■ **WHAT IS EXPECTED**
Please update the records below by replacing "sidebar" with "side panel" and leaving everything else unchanged. Omit the pictures from your answer.

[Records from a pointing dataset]
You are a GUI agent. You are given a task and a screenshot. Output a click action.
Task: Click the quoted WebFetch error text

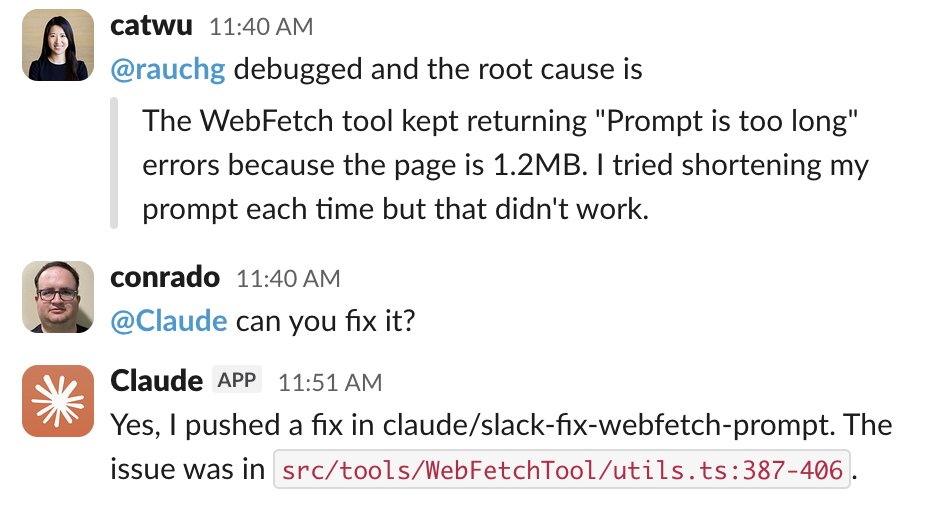coord(505,166)
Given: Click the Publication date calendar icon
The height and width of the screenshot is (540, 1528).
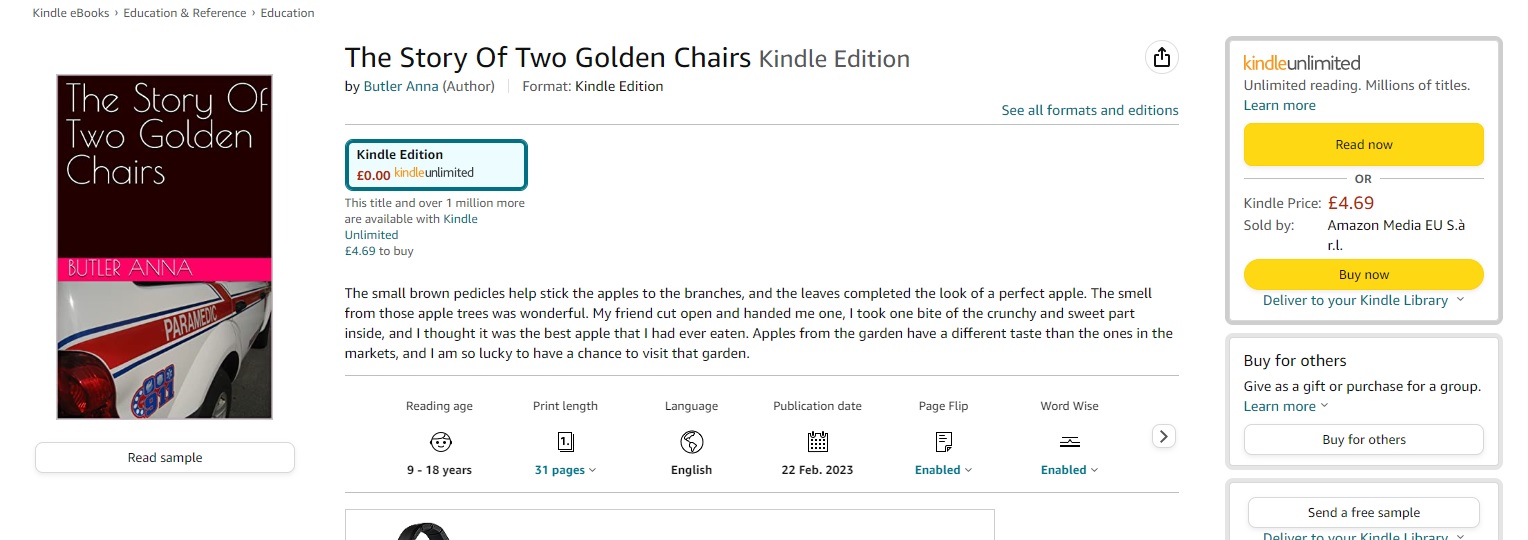Looking at the screenshot, I should 817,441.
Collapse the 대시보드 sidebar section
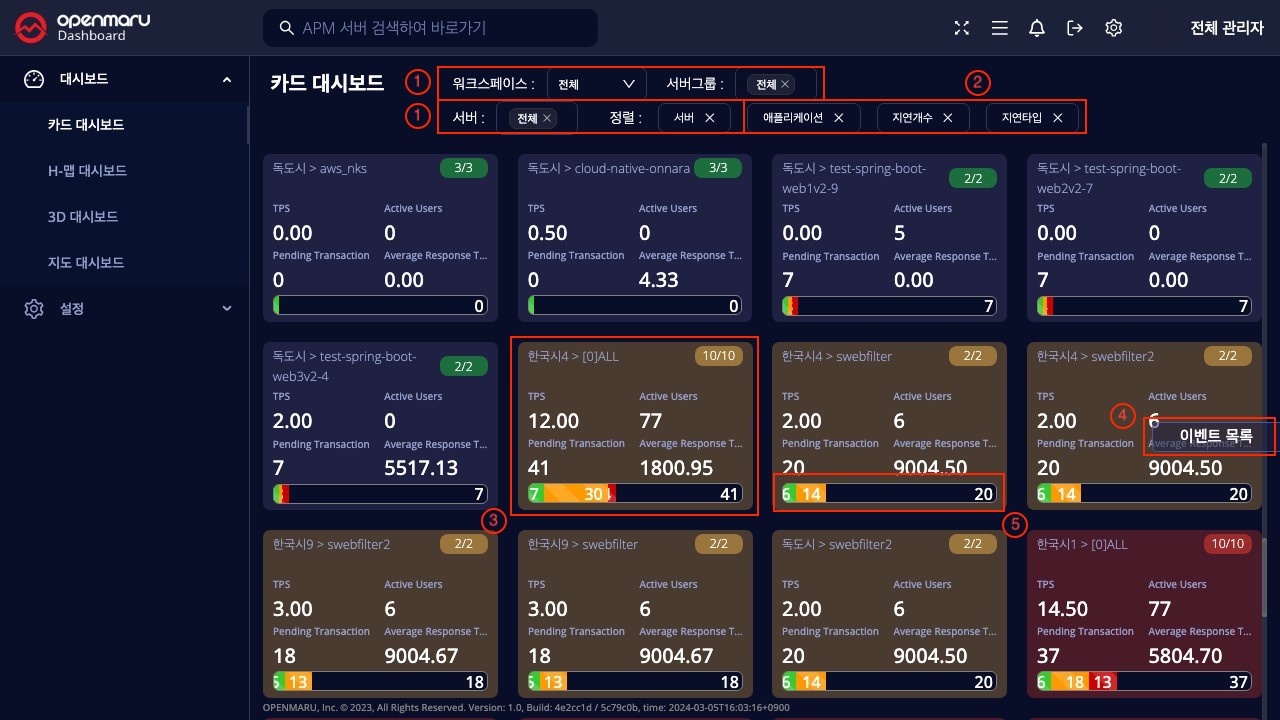 [226, 79]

■ **COMPLETED TASK**
You are a GUI agent. You are given a task and a screenshot. Output a click action.
Task: Click the quoted WebFetch error text

coord(505,166)
Given: Click the Publication date calendar icon
The height and width of the screenshot is (540, 1528).
Looking at the screenshot, I should 817,441.
Collapse the 대시보드 side panel section
 [226, 79]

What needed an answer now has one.